Normally I scatter seeds for mesclun and other cool-weather greens around mid-March, hoping for a harvest in mid-May. This year, right now, my vegetable plot is almost clear of the foot of  snow that fell on it 10 days ago, so I may be able to plant this week. The weather seems to grow increasingly unpredictable, making it very hard to tell, even for the coming week, what garden tasks might be doable. But here are some you might consider:

water new plantings: in any week in which we receive less than an inch of rain, and the ground is not frozen, water all plants installed this spring or fall. Right now precipitation is at normal levels, and it’s predicted to rain all week, so no watering will likely be needed, but keep an eye on it. How do you know when we’ve received an inch of rain? I use a highly sophisticated rain gauge–an old yogurt container placed on the ground among the plants. A tunafish or catfood can works equally well. I total the weekly rainfall and decide whether to water my new trees or my clients’ new plantings each week.

— continue to start vegetable seeds indoors. You’ll find a schedule here. Get the vegetable garden ready for the coming season by raking the soil smooth and adding compost or well-rotted manure (compost can simply be spread on top of the soil; manure should be mixed in). And plant seeds of cool-weather crops such as mesclun, spinach, arugula, and beets.

— Don’t clean up the perennial garden yet. It supplies food and cover for birds, butterflies, and other wildlife all winter.
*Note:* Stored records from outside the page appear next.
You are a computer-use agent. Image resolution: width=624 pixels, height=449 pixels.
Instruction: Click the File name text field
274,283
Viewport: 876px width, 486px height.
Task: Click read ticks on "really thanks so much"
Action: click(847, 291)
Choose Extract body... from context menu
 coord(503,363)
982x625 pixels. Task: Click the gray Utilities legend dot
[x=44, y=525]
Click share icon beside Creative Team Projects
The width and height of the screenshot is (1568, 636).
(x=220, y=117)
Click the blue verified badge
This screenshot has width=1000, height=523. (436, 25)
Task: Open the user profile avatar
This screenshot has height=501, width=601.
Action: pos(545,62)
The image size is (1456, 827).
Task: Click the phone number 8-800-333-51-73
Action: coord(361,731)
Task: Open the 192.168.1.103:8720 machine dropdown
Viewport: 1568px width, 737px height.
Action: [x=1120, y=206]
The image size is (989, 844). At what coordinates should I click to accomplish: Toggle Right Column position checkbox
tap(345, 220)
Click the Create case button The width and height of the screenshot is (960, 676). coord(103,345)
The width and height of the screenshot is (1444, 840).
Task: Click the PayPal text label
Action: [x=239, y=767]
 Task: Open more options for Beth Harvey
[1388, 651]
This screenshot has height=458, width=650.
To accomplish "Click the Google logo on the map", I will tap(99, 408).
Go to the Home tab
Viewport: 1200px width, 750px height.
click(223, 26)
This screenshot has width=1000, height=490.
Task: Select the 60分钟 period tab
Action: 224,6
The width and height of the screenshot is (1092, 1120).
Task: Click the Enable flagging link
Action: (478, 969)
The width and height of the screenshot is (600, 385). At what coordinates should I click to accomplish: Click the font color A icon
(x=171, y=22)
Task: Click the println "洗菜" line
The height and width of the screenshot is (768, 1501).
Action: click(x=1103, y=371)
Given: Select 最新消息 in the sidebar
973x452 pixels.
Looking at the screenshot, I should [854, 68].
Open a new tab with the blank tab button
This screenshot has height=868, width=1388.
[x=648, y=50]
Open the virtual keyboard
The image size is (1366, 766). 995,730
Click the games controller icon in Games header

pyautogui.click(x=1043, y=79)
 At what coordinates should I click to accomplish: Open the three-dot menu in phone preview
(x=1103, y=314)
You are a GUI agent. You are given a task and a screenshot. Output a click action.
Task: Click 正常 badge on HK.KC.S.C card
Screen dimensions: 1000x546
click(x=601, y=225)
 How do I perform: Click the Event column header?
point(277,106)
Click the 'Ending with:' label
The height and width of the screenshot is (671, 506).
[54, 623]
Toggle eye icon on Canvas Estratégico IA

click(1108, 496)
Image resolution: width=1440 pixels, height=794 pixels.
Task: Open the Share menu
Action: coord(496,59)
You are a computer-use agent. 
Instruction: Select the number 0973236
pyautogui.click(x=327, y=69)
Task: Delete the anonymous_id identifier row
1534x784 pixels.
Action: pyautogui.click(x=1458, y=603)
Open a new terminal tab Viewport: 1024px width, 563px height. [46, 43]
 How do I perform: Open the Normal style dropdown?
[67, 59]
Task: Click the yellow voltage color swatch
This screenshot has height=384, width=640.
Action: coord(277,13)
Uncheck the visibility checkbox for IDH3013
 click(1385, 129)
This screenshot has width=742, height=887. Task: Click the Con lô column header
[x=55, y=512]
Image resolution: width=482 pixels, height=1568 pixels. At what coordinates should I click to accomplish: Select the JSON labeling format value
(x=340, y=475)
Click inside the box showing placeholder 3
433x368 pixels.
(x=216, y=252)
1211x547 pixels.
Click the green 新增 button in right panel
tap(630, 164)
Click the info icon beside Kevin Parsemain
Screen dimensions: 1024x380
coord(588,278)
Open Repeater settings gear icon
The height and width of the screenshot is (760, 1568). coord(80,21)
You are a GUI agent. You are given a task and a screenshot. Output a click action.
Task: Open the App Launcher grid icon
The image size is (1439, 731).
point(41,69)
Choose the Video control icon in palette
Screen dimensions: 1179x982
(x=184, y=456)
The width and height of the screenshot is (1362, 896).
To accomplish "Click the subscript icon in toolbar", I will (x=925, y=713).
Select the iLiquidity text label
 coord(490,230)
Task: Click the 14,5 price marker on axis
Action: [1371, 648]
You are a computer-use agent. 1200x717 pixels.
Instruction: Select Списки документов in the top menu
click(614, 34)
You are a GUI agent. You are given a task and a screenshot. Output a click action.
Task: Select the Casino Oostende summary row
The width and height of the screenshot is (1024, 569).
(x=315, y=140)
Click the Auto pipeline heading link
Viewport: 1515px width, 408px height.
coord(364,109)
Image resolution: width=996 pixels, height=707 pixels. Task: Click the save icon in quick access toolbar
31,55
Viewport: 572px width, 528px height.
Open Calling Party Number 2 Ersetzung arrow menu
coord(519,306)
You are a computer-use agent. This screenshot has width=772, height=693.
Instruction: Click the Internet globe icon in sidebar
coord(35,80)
Wait another few weeks, even a month, until most plants are in active growth.

but do collect seeds. Even though I’ve been collecting seed since last summer, plenty remains for the birds. Mixed-species foraging flocks visit daily to take advantage of the bounty; through the winter I saw nuthatches, chickadees, titmice, juncos, several species of sparrows, woodpeckers, kinglets. And robins are back!

— plan for the coming season: Notice things that did great and things that didn’t, make lists of areas you want to improve, areas of lawn you could get rid of, places that are getting sunnier or shadier and need new plantings to suit. Did you have enough fall color in your garden? If not, plant some colorful native shrubs in the spring. Is there plentiful food for birds now? Plan to plant native perennials and shrubs on spring. And place your orders early, because native plant nurseries run out of the most popular species.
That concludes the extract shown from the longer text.